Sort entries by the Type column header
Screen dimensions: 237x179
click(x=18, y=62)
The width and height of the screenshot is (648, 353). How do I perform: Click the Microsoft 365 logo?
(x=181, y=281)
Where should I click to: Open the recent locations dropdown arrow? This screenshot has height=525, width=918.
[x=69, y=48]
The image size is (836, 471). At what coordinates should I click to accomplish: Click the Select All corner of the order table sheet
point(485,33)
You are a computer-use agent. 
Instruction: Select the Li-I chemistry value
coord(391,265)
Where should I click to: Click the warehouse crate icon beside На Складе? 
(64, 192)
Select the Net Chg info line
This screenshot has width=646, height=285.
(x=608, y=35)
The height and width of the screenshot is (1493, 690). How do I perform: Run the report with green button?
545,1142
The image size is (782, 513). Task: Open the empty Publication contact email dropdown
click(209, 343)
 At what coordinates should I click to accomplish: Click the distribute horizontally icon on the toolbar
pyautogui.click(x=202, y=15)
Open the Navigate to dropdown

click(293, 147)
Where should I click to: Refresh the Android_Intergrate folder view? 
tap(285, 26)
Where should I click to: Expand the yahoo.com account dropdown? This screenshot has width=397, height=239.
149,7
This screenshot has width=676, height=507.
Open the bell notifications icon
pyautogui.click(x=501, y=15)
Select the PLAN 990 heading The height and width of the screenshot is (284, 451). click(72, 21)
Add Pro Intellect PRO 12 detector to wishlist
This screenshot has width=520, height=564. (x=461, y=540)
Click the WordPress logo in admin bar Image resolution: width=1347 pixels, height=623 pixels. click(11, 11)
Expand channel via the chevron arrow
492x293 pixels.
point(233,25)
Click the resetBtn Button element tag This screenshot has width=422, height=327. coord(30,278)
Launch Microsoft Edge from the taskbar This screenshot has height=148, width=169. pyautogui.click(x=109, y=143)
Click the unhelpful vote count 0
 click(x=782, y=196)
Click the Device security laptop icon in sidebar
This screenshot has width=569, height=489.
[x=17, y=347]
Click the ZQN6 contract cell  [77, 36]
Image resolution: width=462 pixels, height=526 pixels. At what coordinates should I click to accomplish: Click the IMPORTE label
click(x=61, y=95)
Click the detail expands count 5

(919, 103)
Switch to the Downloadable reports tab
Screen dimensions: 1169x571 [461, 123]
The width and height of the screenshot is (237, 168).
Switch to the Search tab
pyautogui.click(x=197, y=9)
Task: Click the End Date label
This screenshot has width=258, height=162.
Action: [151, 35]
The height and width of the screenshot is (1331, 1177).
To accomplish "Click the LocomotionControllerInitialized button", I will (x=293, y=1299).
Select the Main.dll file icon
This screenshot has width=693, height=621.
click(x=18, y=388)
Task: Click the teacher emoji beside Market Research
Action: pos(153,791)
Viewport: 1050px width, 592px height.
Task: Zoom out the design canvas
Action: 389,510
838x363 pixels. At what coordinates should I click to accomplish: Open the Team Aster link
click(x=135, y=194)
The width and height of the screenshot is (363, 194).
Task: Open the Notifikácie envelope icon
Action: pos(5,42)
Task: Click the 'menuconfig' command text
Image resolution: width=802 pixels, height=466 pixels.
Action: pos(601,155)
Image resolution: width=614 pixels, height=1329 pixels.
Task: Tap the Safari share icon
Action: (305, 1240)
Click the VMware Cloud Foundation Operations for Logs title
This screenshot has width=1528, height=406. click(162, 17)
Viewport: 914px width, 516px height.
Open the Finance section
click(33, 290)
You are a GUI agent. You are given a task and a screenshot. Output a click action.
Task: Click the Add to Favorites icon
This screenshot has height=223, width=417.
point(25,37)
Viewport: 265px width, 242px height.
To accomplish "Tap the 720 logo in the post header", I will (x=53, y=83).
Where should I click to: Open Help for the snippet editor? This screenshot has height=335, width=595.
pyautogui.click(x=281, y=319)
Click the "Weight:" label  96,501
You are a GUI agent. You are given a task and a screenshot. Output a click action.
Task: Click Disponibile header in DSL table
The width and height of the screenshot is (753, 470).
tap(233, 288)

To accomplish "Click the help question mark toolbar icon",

********************

→ **Problem**
Return the records above in their entirety, exactly as they appear.

→ **Answer to this task**
Sort entries by the Type column header
Screen dimensions: 237x179
click(x=18, y=62)
The width and height of the screenshot is (648, 353). How do I perform: Click the Microsoft 365 logo?
(x=181, y=281)
Where should I click to: Open the recent locations dropdown arrow? This screenshot has height=525, width=918.
[x=69, y=48]
The image size is (836, 471). At what coordinates should I click to accomplish: Click the Select All corner of the order table sheet
point(485,33)
You are a computer-use agent. 
Instruction: Select the Li-I chemistry value
coord(391,265)
Where should I click to: Click the warehouse crate icon beside На Складе? 
(64, 192)
Select the Net Chg info line
This screenshot has width=646, height=285.
(x=608, y=35)
The height and width of the screenshot is (1493, 690). How do I perform: Run the report with green button?
545,1142
The image size is (782, 513). Task: Open the empty Publication contact email dropdown
click(209, 343)
 At what coordinates should I click to accomplish: Click the distribute horizontally icon on the toolbar
pyautogui.click(x=202, y=15)
Open the Navigate to dropdown

click(293, 147)
Where should I click to: Refresh the Android_Intergrate folder view? 
tap(285, 26)
Where should I click to: Expand the yahoo.com account dropdown? This screenshot has width=397, height=239.
149,7
This screenshot has width=676, height=507.
Open the bell notifications icon
pyautogui.click(x=501, y=15)
Select the PLAN 990 heading The height and width of the screenshot is (284, 451). click(72, 21)
Add Pro Intellect PRO 12 detector to wishlist
This screenshot has width=520, height=564. (x=461, y=540)
Click the WordPress logo in admin bar Image resolution: width=1347 pixels, height=623 pixels. click(11, 11)
Expand channel via the chevron arrow
492x293 pixels.
point(233,25)
Click the resetBtn Button element tag This screenshot has width=422, height=327. coord(30,278)
Launch Microsoft Edge from the taskbar This screenshot has height=148, width=169. pyautogui.click(x=109, y=143)
Click the unhelpful vote count 0
 click(x=782, y=196)
Click the Device security laptop icon in sidebar
This screenshot has width=569, height=489.
[x=17, y=347]
Click the ZQN6 contract cell  [77, 36]
Image resolution: width=462 pixels, height=526 pixels. At what coordinates should I click to accomplish: Click the IMPORTE label
click(x=61, y=95)
Click the detail expands count 5

(919, 103)
Switch to the Downloadable reports tab
Screen dimensions: 1169x571 [461, 123]
The width and height of the screenshot is (237, 168).
Switch to the Search tab
pyautogui.click(x=197, y=9)
Task: Click the End Date label
This screenshot has width=258, height=162.
Action: [151, 35]
The height and width of the screenshot is (1331, 1177).
To accomplish "Click the LocomotionControllerInitialized button", I will (x=293, y=1299).
Select the Main.dll file icon
This screenshot has width=693, height=621.
click(x=18, y=388)
Task: Click the teacher emoji beside Market Research
Action: pos(153,791)
Viewport: 1050px width, 592px height.
Task: Zoom out the design canvas
Action: 389,510
838x363 pixels. At what coordinates should I click to accomplish: Open the Team Aster link
click(x=135, y=194)
The width and height of the screenshot is (363, 194).
Task: Open the Notifikácie envelope icon
Action: pos(5,42)
Task: Click the 'menuconfig' command text
Image resolution: width=802 pixels, height=466 pixels.
Action: pos(601,155)
Image resolution: width=614 pixels, height=1329 pixels.
Task: Tap the Safari share icon
Action: (305, 1240)
Click the VMware Cloud Foundation Operations for Logs title
This screenshot has width=1528, height=406. click(162, 17)
Viewport: 914px width, 516px height.
Open the Finance section
click(33, 290)
You are a GUI agent. You are given a task and a screenshot. Output a click action.
Task: Click the Add to Favorites icon
This screenshot has height=223, width=417.
point(25,37)
Viewport: 265px width, 242px height.
To accomplish "Tap the 720 logo in the post header", I will (x=53, y=83).
Where should I click to: Open Help for the snippet editor? This screenshot has height=335, width=595.
pyautogui.click(x=281, y=319)
Click the "Weight:" label  96,501
You are a GUI agent. You are given a task and a screenshot. Output a click action.
Task: Click Disponibile header in DSL table
The width and height of the screenshot is (753, 470).
tap(233, 288)

To accomplish "Click the help question mark toolbar icon",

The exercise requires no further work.